> [To do]: Word for word, write the records out again, but omit each picture.

Top of Working data

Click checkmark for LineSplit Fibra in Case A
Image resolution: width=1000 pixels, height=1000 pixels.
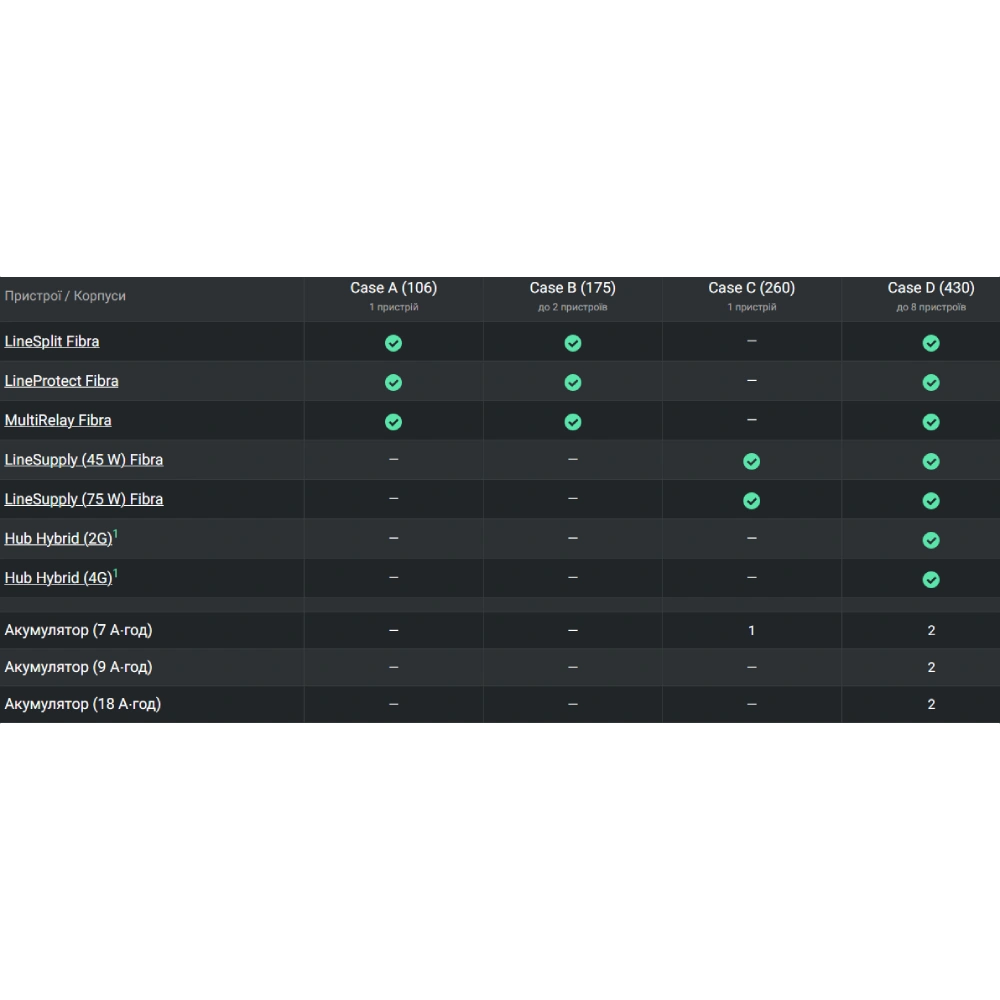pyautogui.click(x=393, y=343)
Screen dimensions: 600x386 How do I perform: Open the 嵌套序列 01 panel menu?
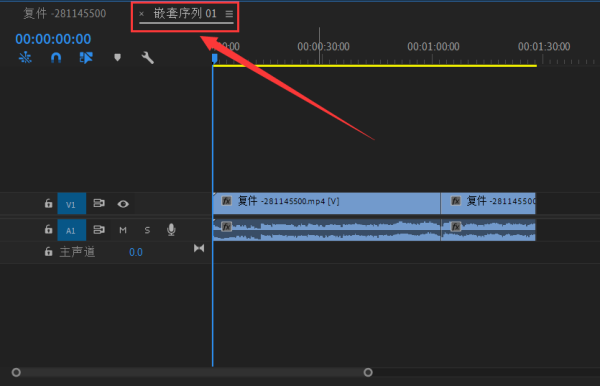(x=229, y=14)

Bottom of Working data

> [Output below]:
Click checkmark for LineSplit Fibra in Case A
Image resolution: width=1000 pixels, height=1000 pixels.
pyautogui.click(x=393, y=343)
Screen dimensions: 600x386 How do I perform: Open the 嵌套序列 01 panel menu?
(x=229, y=14)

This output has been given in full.